I’d had a lot of practice screaming recently and was getting good at it. It tore out of me, a cumulative primal scream that had gathered strength through my being drugged, dragged into a swampy fen, stabbed, and accompanied by a rude relative on a ram-headed dragon into the depths of the Dreams where I was chased by a nasty dude with a double penis. The peak was being greeted by my lifelong fear transformed into a Celtic deity oozing sexy with his every gesture who pointed me across a desolate landscape that was supposed to lead me back to life. A life I desperately wanted. But I had to get past these goons first.

As the scream tapered off, the moss men were all staring at me with beady little eyes the color of pond slime. The head honcho guy put his sticklike arms on his torso, about hip-height, right below his…head. Neckless head honcho guy reached into a satchel – I hadn’t noticed it before because it was the same color as his skin – that looked even more fungus-like. He fumbled around for a few seconds. The others looked from him, to me, to him, to me.

I wondered if I should scream again. I drew in a lungful of air, opened my mouth, and Neckless consulted with his neighbors. A huddle formed with a lot of activity that included grunts and squeaks and other sublingual mutterings. Then the whole troop disappeared in a blink. Maybe two. What was left was the six-foot high wall.

Well, I’ll be damned. Screw that.

I was halfway up the wall. Stick arms scratched and moss-covered stumpy legs kicked. I fell. Landed on my butt.
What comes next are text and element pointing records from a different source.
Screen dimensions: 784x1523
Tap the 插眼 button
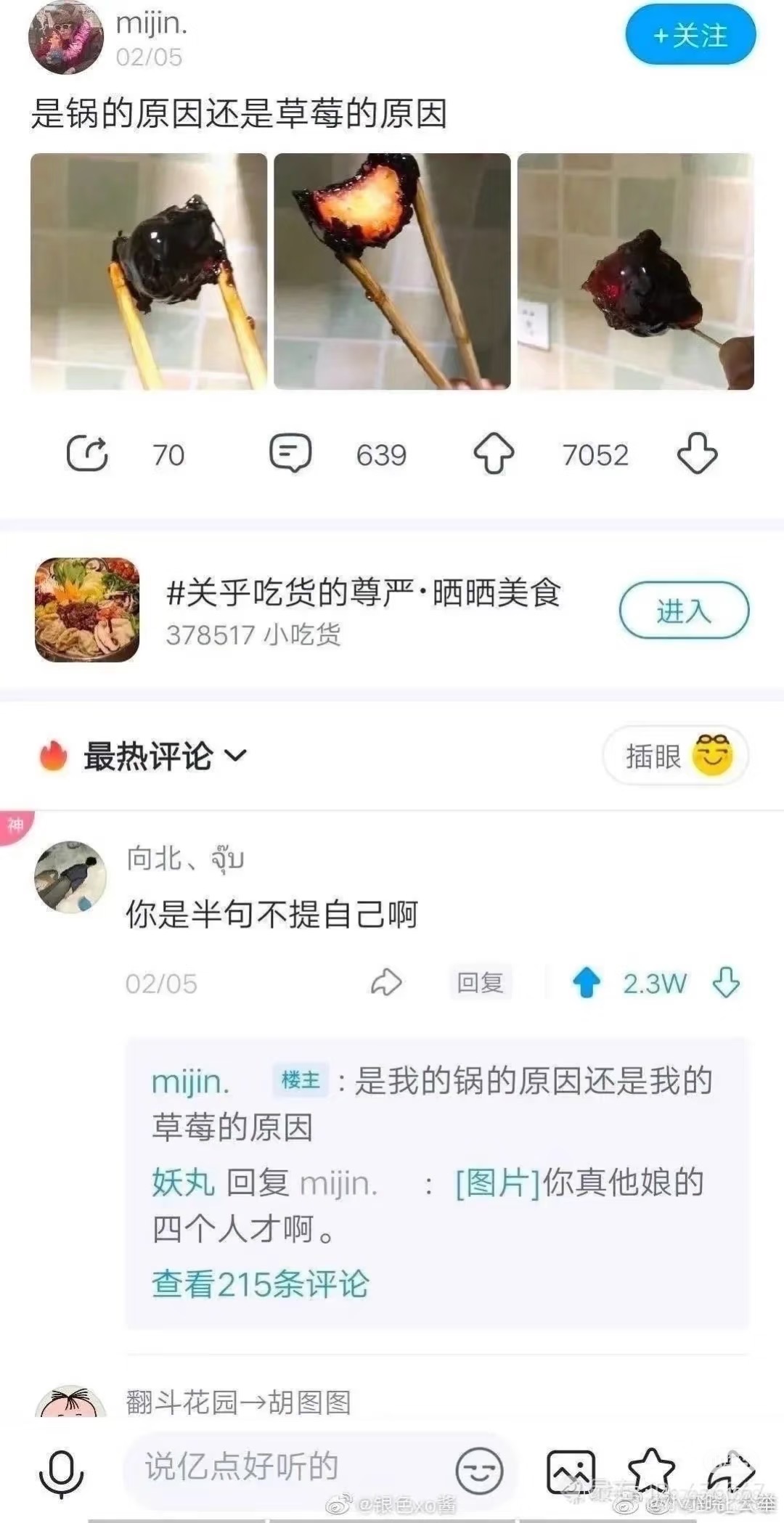pyautogui.click(x=676, y=756)
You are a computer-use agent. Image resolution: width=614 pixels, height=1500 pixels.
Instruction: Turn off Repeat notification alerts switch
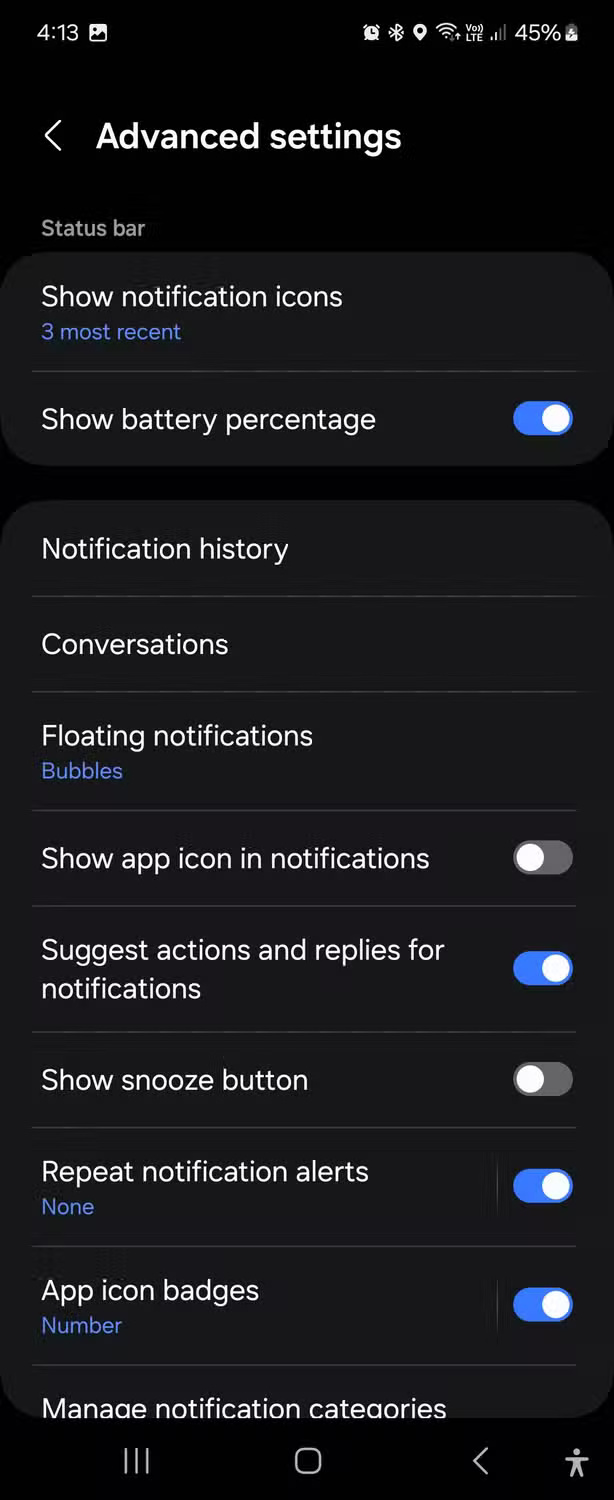542,1186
Grunty chuckles came from inside the wall. For my second try, I made a running start. Fingertips reached the top of the wall, and I hauled myself up, shimmying the rest of the way while securing a firm grip on the ledge at the top – not wide but enough to grasp. I was about to swing a leg over when a dozen of the little jerks appeared at the top, slimy eyes blazing. They pushed me off. I landed in a crouch.

Frustrated and sore, I walked left. The wall went on for longer than it first appeared. I began to think it was one of those nifty illusions when one of the creatures poked his head around the corner. Not far at all.

Unless they’re building another fucking wall.

I ran. Just as I rounded the wall, it curved in front of me on both sides – and ended behind me – a solid barrier. I had no choice but to go ahead. The wall tapered to nothing as suddenly as it had formed. Looking back, nothing remained of either wall or landscape. There were just trees in back of me, in front of me, and on either side. I caught a glimpse in the darkening sky of the moss men running away.

I looked down. I was as dirty as they were and covered in mud. A few nicks and scratches showed through the grime where they had attacked me, the dried blood making a darker contrast. But blood meant life. I walked deeper into the trees.